# Work request:
Restating the data exactly is the whole task.

***** Input data

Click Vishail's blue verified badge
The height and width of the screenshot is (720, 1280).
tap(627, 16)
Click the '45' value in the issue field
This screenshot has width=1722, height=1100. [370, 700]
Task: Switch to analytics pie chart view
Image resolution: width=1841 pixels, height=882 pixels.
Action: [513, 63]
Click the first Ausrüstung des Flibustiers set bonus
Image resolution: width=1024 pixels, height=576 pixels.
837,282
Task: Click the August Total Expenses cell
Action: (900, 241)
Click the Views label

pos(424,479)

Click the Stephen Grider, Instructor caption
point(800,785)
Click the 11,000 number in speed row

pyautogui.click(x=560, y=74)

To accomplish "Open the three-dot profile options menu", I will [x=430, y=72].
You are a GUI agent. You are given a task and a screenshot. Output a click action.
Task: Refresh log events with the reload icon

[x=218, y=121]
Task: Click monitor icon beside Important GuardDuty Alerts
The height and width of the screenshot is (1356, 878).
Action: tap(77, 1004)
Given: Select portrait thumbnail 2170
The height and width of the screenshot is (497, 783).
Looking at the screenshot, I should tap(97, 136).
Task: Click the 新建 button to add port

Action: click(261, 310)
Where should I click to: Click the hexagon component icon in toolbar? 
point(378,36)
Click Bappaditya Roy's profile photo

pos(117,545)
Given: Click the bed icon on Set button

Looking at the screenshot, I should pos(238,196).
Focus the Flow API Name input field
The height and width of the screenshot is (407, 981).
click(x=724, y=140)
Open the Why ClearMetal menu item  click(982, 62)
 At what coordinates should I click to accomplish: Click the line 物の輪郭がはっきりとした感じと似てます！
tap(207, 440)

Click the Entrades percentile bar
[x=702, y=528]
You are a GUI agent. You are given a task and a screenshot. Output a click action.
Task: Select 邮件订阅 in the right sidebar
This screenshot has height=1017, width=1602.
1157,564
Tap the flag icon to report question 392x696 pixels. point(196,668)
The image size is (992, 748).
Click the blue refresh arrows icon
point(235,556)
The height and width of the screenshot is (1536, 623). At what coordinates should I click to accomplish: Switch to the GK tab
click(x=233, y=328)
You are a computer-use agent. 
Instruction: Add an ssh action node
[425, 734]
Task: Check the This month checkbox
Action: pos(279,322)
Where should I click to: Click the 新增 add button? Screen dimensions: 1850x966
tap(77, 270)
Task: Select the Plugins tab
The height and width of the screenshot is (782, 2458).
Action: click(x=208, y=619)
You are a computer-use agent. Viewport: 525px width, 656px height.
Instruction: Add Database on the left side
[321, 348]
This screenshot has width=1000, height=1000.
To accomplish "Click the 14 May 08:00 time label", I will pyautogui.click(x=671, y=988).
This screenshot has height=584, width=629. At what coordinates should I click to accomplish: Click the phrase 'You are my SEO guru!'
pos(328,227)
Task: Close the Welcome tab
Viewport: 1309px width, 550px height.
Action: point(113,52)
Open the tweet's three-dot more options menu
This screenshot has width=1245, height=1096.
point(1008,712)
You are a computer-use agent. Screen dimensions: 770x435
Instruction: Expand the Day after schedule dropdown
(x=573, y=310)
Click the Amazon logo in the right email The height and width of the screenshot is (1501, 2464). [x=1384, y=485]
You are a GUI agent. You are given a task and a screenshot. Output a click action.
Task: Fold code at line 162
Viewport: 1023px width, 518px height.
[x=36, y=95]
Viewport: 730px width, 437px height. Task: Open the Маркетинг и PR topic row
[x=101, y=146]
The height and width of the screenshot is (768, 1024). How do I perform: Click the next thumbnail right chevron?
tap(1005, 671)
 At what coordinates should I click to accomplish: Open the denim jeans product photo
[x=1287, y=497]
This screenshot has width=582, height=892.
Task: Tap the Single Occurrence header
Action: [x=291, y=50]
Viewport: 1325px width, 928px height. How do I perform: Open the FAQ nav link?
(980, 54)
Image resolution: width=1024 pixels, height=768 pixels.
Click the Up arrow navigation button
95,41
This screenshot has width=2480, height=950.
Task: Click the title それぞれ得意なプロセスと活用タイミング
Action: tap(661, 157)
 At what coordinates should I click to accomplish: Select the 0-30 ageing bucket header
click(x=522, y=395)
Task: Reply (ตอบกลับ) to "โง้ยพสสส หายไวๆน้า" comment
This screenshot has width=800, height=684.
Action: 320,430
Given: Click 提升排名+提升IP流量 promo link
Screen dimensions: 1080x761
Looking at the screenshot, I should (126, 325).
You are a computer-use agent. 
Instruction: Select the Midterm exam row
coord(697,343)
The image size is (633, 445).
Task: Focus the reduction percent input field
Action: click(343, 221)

**********

# Task answer:
Click Vishail's blue verified badge
The height and width of the screenshot is (720, 1280).
tap(627, 16)
Click the '45' value in the issue field
This screenshot has width=1722, height=1100. [370, 700]
Task: Switch to analytics pie chart view
Image resolution: width=1841 pixels, height=882 pixels.
Action: [513, 63]
Click the first Ausrüstung des Flibustiers set bonus
Image resolution: width=1024 pixels, height=576 pixels.
837,282
Task: Click the August Total Expenses cell
Action: (900, 241)
Click the Views label

pos(424,479)

Click the Stephen Grider, Instructor caption
point(800,785)
Click the 11,000 number in speed row

pyautogui.click(x=560, y=74)

To accomplish "Open the three-dot profile options menu", I will [x=430, y=72].
You are a GUI agent. You are given a task and a screenshot. Output a click action.
Task: Refresh log events with the reload icon

[x=218, y=121]
Task: Click monitor icon beside Important GuardDuty Alerts
The height and width of the screenshot is (1356, 878).
Action: tap(77, 1004)
Given: Select portrait thumbnail 2170
The height and width of the screenshot is (497, 783).
Looking at the screenshot, I should tap(97, 136).
Task: Click the 新建 button to add port

Action: click(261, 310)
Where should I click to: Click the hexagon component icon in toolbar? 
point(378,36)
Click Bappaditya Roy's profile photo

pos(117,545)
Given: Click the bed icon on Set button

Looking at the screenshot, I should pos(238,196).
Focus the Flow API Name input field
The height and width of the screenshot is (407, 981).
click(x=724, y=140)
Open the Why ClearMetal menu item  click(982, 62)
 At what coordinates should I click to accomplish: Click the line 物の輪郭がはっきりとした感じと似てます！
tap(207, 440)

Click the Entrades percentile bar
[x=702, y=528]
You are a GUI agent. You are given a task and a screenshot. Output a click action.
Task: Select 邮件订阅 in the right sidebar
This screenshot has height=1017, width=1602.
1157,564
Tap the flag icon to report question 392x696 pixels. point(196,668)
The image size is (992, 748).
Click the blue refresh arrows icon
point(235,556)
The height and width of the screenshot is (1536, 623). At what coordinates should I click to accomplish: Switch to the GK tab
click(x=233, y=328)
You are a computer-use agent. 
Instruction: Add an ssh action node
[425, 734]
Task: Check the This month checkbox
Action: pos(279,322)
Where should I click to: Click the 新增 add button? Screen dimensions: 1850x966
tap(77, 270)
Task: Select the Plugins tab
The height and width of the screenshot is (782, 2458).
Action: click(x=208, y=619)
You are a computer-use agent. Viewport: 525px width, 656px height.
Instruction: Add Database on the left side
[321, 348]
This screenshot has width=1000, height=1000.
To accomplish "Click the 14 May 08:00 time label", I will pyautogui.click(x=671, y=988).
This screenshot has height=584, width=629. At what coordinates should I click to accomplish: Click the phrase 'You are my SEO guru!'
pos(328,227)
Task: Close the Welcome tab
Viewport: 1309px width, 550px height.
Action: point(113,52)
Open the tweet's three-dot more options menu
This screenshot has width=1245, height=1096.
point(1008,712)
You are a computer-use agent. Screen dimensions: 770x435
Instruction: Expand the Day after schedule dropdown
(x=573, y=310)
Click the Amazon logo in the right email The height and width of the screenshot is (1501, 2464). [x=1384, y=485]
You are a GUI agent. You are given a task and a screenshot. Output a click action.
Task: Fold code at line 162
Viewport: 1023px width, 518px height.
[x=36, y=95]
Viewport: 730px width, 437px height. Task: Open the Маркетинг и PR topic row
[x=101, y=146]
The height and width of the screenshot is (768, 1024). How do I perform: Click the next thumbnail right chevron?
tap(1005, 671)
 At what coordinates should I click to accomplish: Open the denim jeans product photo
[x=1287, y=497]
This screenshot has width=582, height=892.
Task: Tap the Single Occurrence header
Action: [x=291, y=50]
Viewport: 1325px width, 928px height. How do I perform: Open the FAQ nav link?
(980, 54)
Image resolution: width=1024 pixels, height=768 pixels.
Click the Up arrow navigation button
95,41
This screenshot has width=2480, height=950.
Task: Click the title それぞれ得意なプロセスと活用タイミング
Action: tap(661, 157)
 At what coordinates should I click to accomplish: Select the 0-30 ageing bucket header
click(x=522, y=395)
Task: Reply (ตอบกลับ) to "โง้ยพสสส หายไวๆน้า" comment
This screenshot has width=800, height=684.
Action: 320,430
Given: Click 提升排名+提升IP流量 promo link
Screen dimensions: 1080x761
Looking at the screenshot, I should (126, 325).
You are a computer-use agent. 
Instruction: Select the Midterm exam row
coord(697,343)
The image size is (633, 445).
Task: Focus the reduction percent input field
Action: click(343, 221)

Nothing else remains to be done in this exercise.